Here's the question of the day... how prepared are we for that kind of disaster?

How about something that is just as real and possible, an earthquake?


Blogger comsense101 said...

With all due respect to every hard working member of the Rescue Squad, EMS, sheriffs department and the local police departments if we had an F-2 come through this county we would have no chance in our current shape to smoothly adapt and overcome quickly. Let me explain perhaps these words will help shed light.
First the Emergency Management needs a detailed plan in writing in the event of an overwhelming event. One that is shared and well known to all department heads, school principals, Medical departments, etc...
Thought needs to be placed on the placement of the equipment of the cities and the county. 700 yard wide tornado goes through Elkton (God Forbid) it takes out the eastren side of south main to include the fire department the rescue squad and EMS If the fire trucks were moved to different locations they would not all be destroyed and more easily deployed in the case of an emergency, some would be on the other side of the debrie blocking the road. I think you get my meaning.
The Judge Executive or his rep should be at the 911 office to direct relief to the needed areas of the county. At no time should the man in charge be involved with the efforts at one sight. It closes off his attention to the other sights. He should not be "putting out fires" he should be managing those that do that.
When we have such things as storms the rescuers stay where they are near their homes, if there is enough to cover the county, if not we need to recruit from areas that are light. this will allow the rescuers to perform their duties in their communities and be able to support their needs from their homes and neighbors.
This will stop things like to many people on one scene and not enought on another. no one is forgotten. I think you get the idea. Again I take my hat off to those that rescue all of you do a bang up job!!! The mangement needs to redirect I believe at least that is my experience.
I strongly recommend that effort be taken to buy equipment to remove trees from roadways that is our biggest problem. Perhaps a list at the of those among us that own such equipment they may come to the rescue in a time of need the faster it is cleared the better.
We would survive!!! Todd county is full of survivors.

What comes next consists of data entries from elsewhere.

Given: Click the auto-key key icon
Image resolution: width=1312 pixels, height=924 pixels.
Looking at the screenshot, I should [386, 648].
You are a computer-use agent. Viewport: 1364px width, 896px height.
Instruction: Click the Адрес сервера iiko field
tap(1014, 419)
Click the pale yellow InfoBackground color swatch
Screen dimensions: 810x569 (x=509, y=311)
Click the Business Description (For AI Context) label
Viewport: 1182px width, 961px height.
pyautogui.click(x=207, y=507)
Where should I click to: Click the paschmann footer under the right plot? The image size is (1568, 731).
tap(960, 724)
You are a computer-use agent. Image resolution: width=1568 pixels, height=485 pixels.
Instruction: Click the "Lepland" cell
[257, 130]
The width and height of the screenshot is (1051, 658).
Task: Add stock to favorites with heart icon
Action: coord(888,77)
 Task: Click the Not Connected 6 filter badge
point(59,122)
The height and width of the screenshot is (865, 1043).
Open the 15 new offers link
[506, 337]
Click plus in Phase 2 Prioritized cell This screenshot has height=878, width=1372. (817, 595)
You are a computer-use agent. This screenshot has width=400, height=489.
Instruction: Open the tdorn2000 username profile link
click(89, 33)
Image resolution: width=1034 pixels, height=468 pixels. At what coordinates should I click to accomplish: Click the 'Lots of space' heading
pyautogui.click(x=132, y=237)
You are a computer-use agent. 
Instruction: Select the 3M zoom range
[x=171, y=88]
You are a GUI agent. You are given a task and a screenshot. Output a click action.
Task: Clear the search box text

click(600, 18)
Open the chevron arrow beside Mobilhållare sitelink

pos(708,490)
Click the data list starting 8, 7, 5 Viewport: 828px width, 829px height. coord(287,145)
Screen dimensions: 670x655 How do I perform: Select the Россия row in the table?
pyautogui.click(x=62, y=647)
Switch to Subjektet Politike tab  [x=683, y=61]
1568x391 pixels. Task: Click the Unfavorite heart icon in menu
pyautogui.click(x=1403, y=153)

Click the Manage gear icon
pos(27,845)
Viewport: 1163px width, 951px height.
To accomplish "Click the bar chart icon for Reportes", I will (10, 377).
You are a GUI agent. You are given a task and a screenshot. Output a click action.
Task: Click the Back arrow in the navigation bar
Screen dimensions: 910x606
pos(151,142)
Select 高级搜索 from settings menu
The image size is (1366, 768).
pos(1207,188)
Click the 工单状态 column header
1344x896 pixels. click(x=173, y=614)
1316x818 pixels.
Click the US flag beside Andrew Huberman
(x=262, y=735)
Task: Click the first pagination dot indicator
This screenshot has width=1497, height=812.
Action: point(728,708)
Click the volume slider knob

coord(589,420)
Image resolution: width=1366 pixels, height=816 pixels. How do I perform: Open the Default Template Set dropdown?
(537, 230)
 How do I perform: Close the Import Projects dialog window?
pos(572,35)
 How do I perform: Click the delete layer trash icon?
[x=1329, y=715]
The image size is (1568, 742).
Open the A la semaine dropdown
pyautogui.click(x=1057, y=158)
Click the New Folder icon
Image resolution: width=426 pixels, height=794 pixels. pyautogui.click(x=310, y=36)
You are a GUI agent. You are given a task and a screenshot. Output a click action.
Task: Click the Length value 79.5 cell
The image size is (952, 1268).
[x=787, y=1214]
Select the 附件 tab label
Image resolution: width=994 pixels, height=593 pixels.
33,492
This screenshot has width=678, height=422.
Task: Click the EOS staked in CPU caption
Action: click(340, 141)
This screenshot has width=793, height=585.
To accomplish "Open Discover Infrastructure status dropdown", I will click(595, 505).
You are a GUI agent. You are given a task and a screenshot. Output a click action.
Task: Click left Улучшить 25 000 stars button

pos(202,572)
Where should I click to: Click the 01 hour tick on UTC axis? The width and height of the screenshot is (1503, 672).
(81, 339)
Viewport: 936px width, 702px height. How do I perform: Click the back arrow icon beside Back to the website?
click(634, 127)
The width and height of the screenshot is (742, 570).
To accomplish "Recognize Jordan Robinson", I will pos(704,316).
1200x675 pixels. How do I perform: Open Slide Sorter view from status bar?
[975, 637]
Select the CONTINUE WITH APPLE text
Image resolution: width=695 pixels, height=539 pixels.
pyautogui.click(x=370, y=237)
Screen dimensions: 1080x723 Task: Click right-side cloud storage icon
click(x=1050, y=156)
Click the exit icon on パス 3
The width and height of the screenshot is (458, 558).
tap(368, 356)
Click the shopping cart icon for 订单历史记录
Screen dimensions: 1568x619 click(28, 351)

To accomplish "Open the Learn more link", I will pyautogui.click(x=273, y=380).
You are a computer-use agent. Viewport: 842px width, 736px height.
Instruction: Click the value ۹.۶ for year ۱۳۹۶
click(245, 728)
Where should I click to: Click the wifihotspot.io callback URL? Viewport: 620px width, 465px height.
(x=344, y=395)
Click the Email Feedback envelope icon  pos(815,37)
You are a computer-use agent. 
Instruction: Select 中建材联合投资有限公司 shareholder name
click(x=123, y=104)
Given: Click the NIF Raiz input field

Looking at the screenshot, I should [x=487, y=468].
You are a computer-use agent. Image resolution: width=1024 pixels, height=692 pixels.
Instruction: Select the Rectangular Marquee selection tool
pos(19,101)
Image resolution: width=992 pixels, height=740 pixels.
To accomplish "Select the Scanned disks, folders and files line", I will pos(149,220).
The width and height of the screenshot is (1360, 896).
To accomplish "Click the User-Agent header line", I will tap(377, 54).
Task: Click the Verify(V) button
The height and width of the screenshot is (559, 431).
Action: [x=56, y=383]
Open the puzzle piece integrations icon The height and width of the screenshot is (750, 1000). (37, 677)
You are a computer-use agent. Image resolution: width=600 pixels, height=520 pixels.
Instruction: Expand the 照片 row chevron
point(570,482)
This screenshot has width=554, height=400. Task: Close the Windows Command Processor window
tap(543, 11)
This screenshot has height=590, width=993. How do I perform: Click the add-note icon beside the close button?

10:06 PM, April 06, 2006  
Blogger Rebelfan2 said...

I disagree, Although you opinions are are well intentioned, they are inaccurate and uinformed.The state Disaster and Emergency Services (DES) has these plans in place regionally and locally.In regards to the placement of units, that sounds good but is not practical because of financial considerations in rural communities. The thing to remember is that each area has a mutual aid agreement with its neighbors, which means that in the event of catastotrophe that they will come to our aid even if our equipment is destroyed or incapacitated.One last comment, trees are not the problem, people are the problem, get involved with fire or rescue depts. then you will have a better understanding of the situations thrutraining like homeland security or Incident command. Nothing takes the place the place of commonsense other than TRAINING.